The task: Copy the listing below line for line, keeping every character unchanged.

Data shown:
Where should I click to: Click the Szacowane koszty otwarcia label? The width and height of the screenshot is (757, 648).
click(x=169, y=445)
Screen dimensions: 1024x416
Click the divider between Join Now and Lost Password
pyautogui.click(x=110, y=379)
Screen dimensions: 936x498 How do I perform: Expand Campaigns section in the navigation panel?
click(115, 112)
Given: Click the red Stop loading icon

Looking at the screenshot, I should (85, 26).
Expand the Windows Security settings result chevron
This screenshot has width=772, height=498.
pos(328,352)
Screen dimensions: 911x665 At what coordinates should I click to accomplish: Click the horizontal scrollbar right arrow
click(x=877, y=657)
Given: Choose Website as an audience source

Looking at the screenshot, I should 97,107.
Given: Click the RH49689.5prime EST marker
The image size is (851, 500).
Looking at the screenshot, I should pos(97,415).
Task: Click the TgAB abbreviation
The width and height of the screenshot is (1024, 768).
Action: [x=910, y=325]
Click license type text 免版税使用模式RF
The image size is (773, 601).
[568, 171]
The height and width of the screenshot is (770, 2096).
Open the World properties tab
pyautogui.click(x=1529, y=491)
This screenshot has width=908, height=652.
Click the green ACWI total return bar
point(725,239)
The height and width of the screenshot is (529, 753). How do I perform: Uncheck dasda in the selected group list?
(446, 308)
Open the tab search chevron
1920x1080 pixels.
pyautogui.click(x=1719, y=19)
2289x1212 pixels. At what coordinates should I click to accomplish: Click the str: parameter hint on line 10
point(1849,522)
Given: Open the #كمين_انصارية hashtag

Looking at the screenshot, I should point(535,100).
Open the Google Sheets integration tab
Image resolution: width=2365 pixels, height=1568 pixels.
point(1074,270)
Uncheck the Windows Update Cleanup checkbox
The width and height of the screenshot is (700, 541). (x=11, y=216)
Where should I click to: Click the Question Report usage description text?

Result for this task:
Where should I click to: Click the Szacowane koszty otwarcia label? The width and height of the screenshot is (757, 648).
click(x=169, y=445)
Screen dimensions: 1024x416
Click the divider between Join Now and Lost Password
pyautogui.click(x=110, y=379)
Screen dimensions: 936x498 How do I perform: Expand Campaigns section in the navigation panel?
click(115, 112)
Given: Click the red Stop loading icon

Looking at the screenshot, I should (85, 26).
Expand the Windows Security settings result chevron
This screenshot has width=772, height=498.
pos(328,352)
Screen dimensions: 911x665 At what coordinates should I click to accomplish: Click the horizontal scrollbar right arrow
click(x=877, y=657)
Given: Choose Website as an audience source

Looking at the screenshot, I should 97,107.
Given: Click the RH49689.5prime EST marker
The image size is (851, 500).
Looking at the screenshot, I should pos(97,415).
Task: Click the TgAB abbreviation
The width and height of the screenshot is (1024, 768).
Action: [x=910, y=325]
Click license type text 免版税使用模式RF
The image size is (773, 601).
[568, 171]
The height and width of the screenshot is (770, 2096).
Open the World properties tab
pyautogui.click(x=1529, y=491)
This screenshot has width=908, height=652.
Click the green ACWI total return bar
point(725,239)
The height and width of the screenshot is (529, 753). How do I perform: Uncheck dasda in the selected group list?
(446, 308)
Open the tab search chevron
1920x1080 pixels.
pyautogui.click(x=1719, y=19)
2289x1212 pixels. At what coordinates should I click to accomplish: Click the str: parameter hint on line 10
point(1849,522)
Given: Open the #كمين_انصارية hashtag

Looking at the screenshot, I should point(535,100).
Open the Google Sheets integration tab
Image resolution: width=2365 pixels, height=1568 pixels.
point(1074,270)
Uncheck the Windows Update Cleanup checkbox
The width and height of the screenshot is (700, 541). (x=11, y=216)
Where should I click to: Click the Question Report usage description text?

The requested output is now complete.